Short-sellers have always been unpopular, and they’ve managed to become even more disliked during the GameStop controversy. But in a time when the stock market appears ever less connected to economic reality, these controversial investors are more needed than ever.
What’s a short-seller?
When investors believe a business’s stock price is on a downward trajectory, they can bet on their belief by borrowing shares from other investors, with a promise to give the stock back in a certain time period, plus some interest.
A stylized example: The short investor borrows a stock, let’s say at $10, and sells it. When the stock price drops to $5 the next week, they buy the shares back, return them, and pocket a $5 profit. If the stock instead rises to $15, the short investor either closes the trade for a $5 loss, or pays more interest to keep the trade open. For short-sellers, the risk can be immense—there’s no ceiling on how high a stock can soar, meaning their losses can climb indefinitely.
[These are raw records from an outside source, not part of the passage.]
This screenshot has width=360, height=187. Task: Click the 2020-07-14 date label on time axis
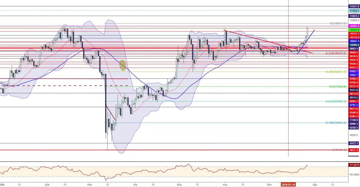[x=289, y=185]
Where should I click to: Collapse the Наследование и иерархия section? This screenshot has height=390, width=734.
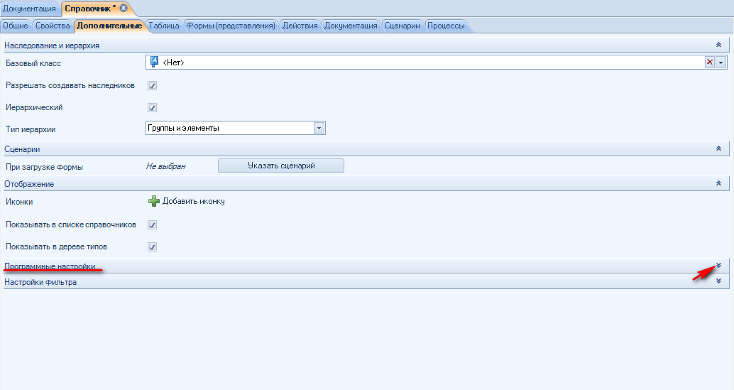[718, 45]
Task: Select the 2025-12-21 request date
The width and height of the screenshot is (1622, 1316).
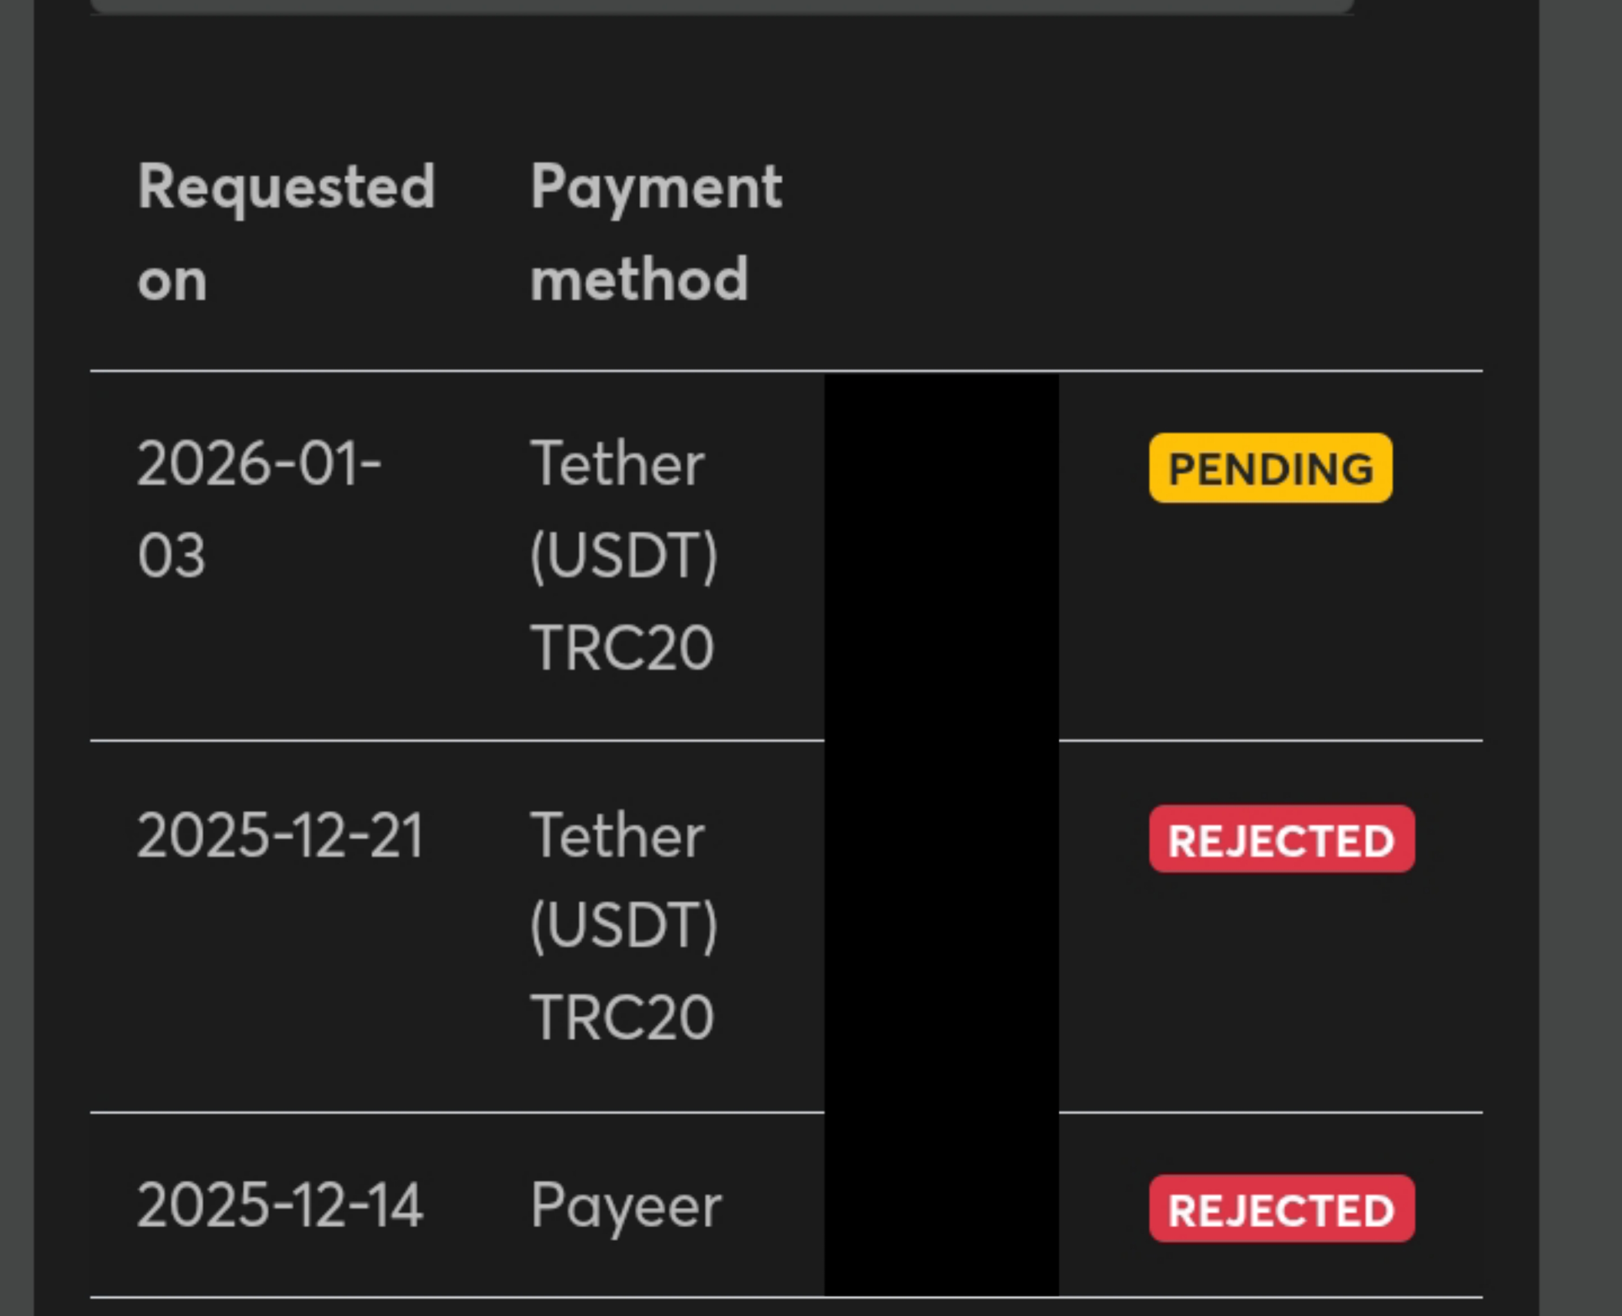Action: click(279, 835)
The wild rise in GameStop’s stock first required many bets against its future. Investing enthusiasts on Reddit knew the hedge funds that were short-selling GameStop were vulnerable to a “short squeeze”—as long as buyers can keep the price of the stock rising, short-sellers would eventually be forced to buy GameStop shares to contain the damage. When hedge funds do this (called “short covering”), that provides another uplift for stock prices.
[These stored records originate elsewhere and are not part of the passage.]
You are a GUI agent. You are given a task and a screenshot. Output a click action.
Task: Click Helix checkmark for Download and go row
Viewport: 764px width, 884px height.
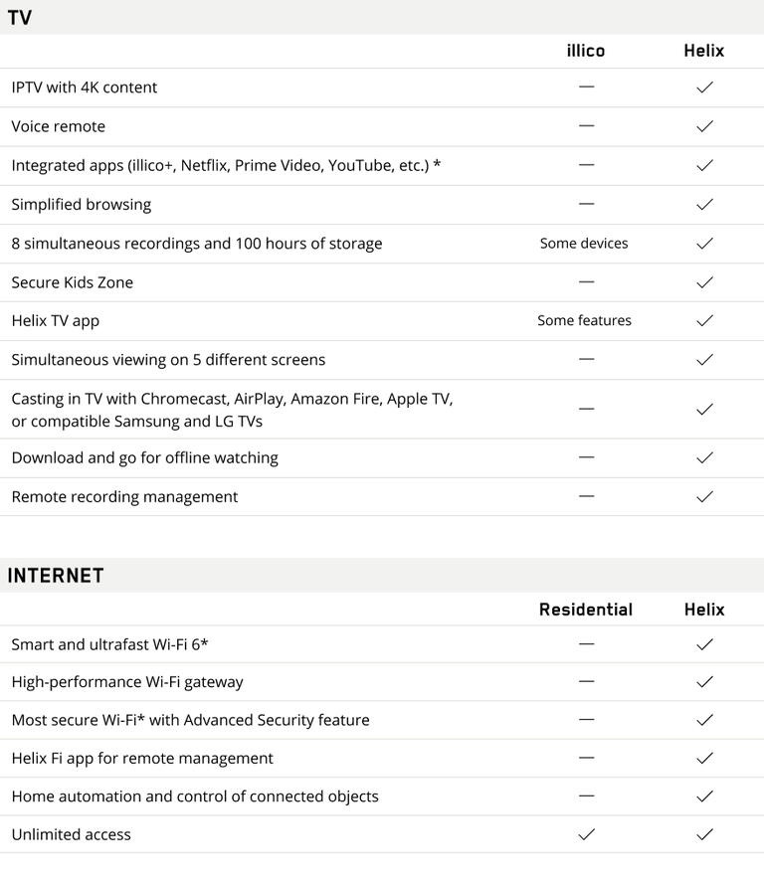click(704, 457)
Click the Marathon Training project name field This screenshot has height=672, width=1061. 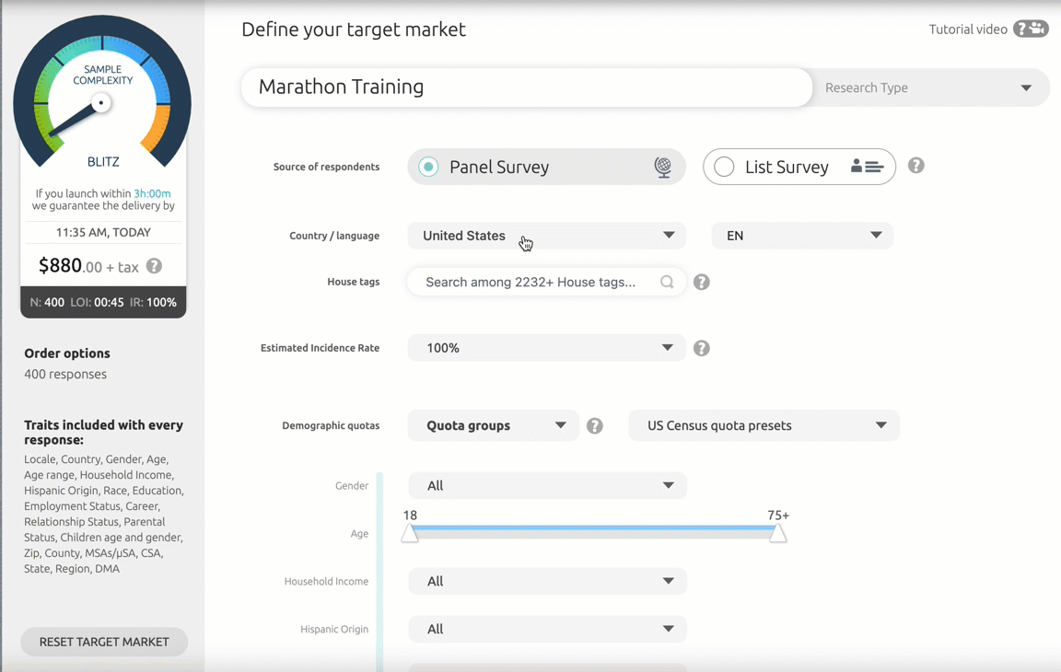[x=526, y=87]
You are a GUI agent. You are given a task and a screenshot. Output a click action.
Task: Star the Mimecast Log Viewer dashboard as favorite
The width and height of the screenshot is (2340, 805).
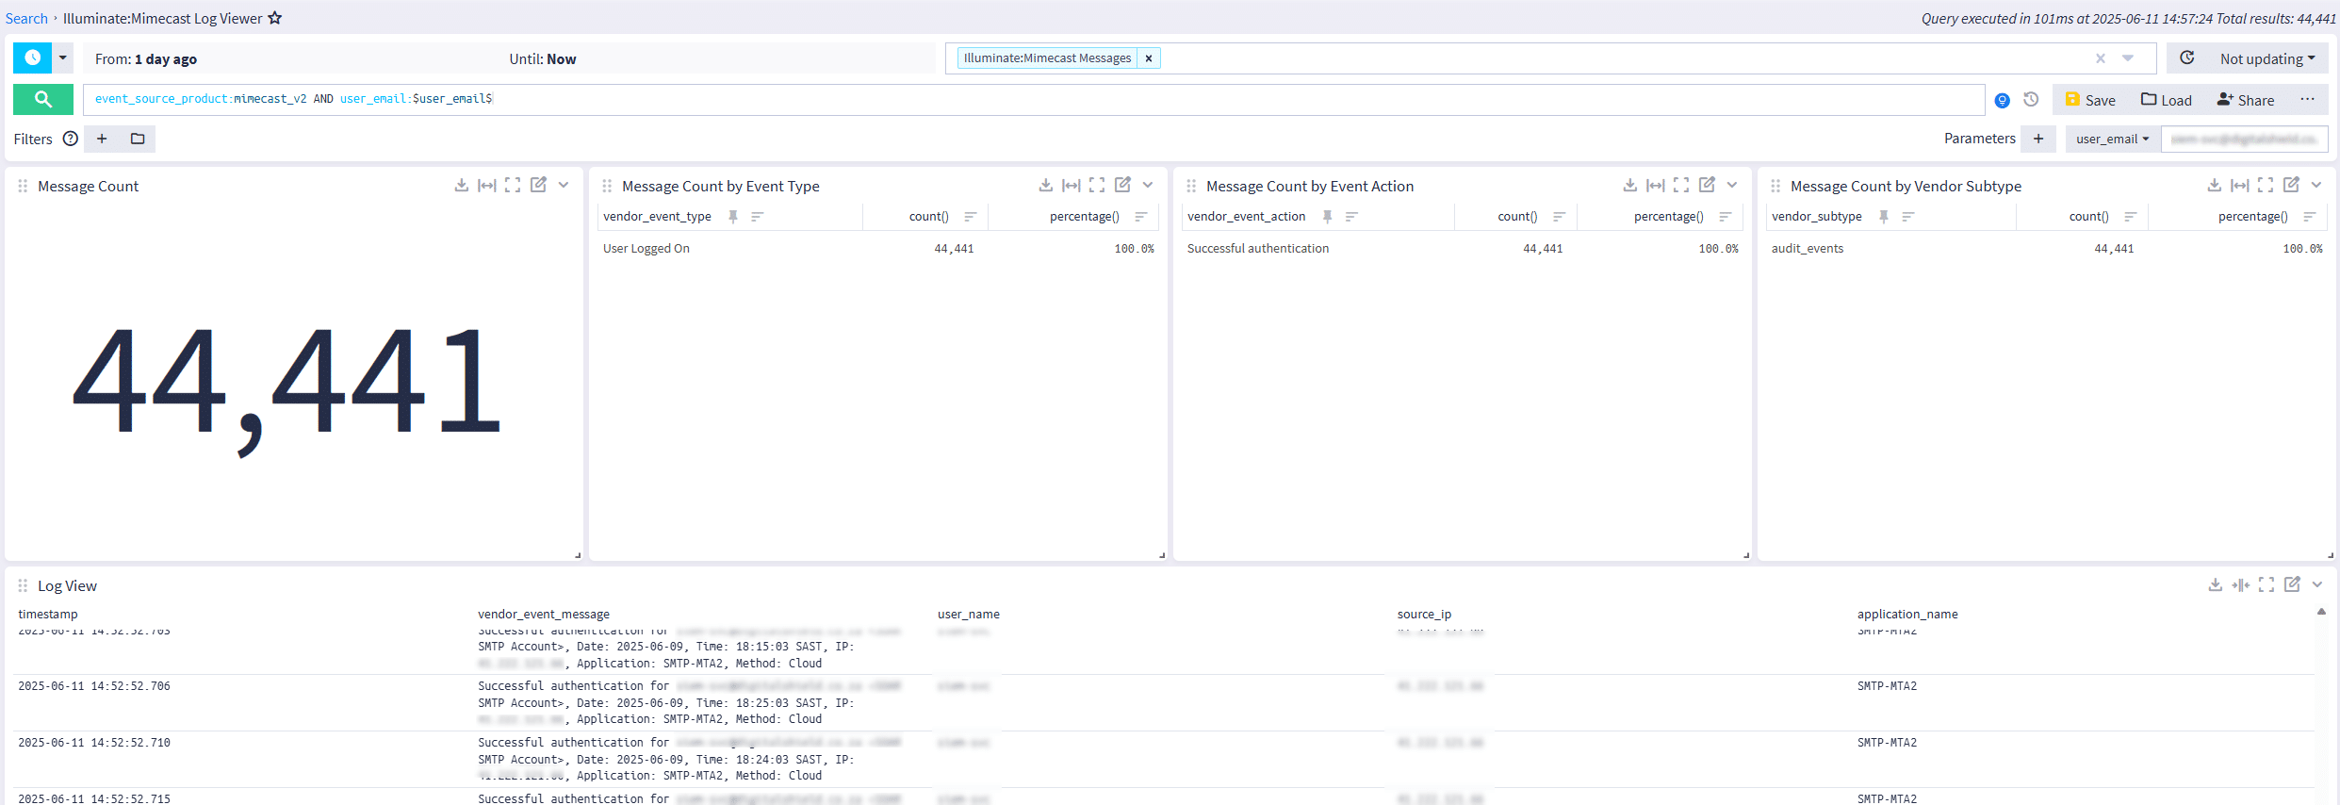click(275, 18)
There was another feedback loop at play: traders were also buying lots of options for GameStop stock. Market makers selling options then bought GameStop shares to hedge themselves against losses if the options pay out. These dynamics created a vortex of demand for GameStock stock. As the game retailer’s shares skyrocketed, at least two hedge funds have closed their positions with huge losses.
Is short-selling bad?
Many people ascribe a moral dimension to short-selling. Often, these are corporate leaders who do not like to see people bet against their enterprises, for obvious reasons. Elon Musk is our most famous contemporary critic of short-sellers, who have targeted his electric car company Tesla virtually since it went public. In response, Musk toyed with taking the company private and produced derisive merch, but his real revenge was simply Tesla’s performance, which has made him the wealthiest man in the world. Former New York Stock Exchange president Tom Farley once said short-selling was “un-American”—but again, you can see why he would say that: his job was to cheerlead the stock market.
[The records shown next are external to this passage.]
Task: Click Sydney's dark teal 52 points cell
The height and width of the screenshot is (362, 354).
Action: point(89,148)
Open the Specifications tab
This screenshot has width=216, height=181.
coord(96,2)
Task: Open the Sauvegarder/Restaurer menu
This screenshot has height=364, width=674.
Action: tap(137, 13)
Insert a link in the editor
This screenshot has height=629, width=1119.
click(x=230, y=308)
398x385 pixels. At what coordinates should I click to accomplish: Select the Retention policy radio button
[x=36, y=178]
It’s interesting, then, that many people who aren’t corporate titans also think short-selling is bad. The idea of betting against a company’s success can be seen as somehow an attack on the company’s workers, or other regular investors who have bet on the stock. But this view is a mistake: Unless some huge percentage of your wealth is tied up in a single firm, short-selling is better for the average investor because it pushes back against bubbles and corporate malfeasance. Creative destruction is painful for workers, but their career prospects are likely to be better the sooner they go to a dynamic, healthy enterprise and leave a corporate zombie.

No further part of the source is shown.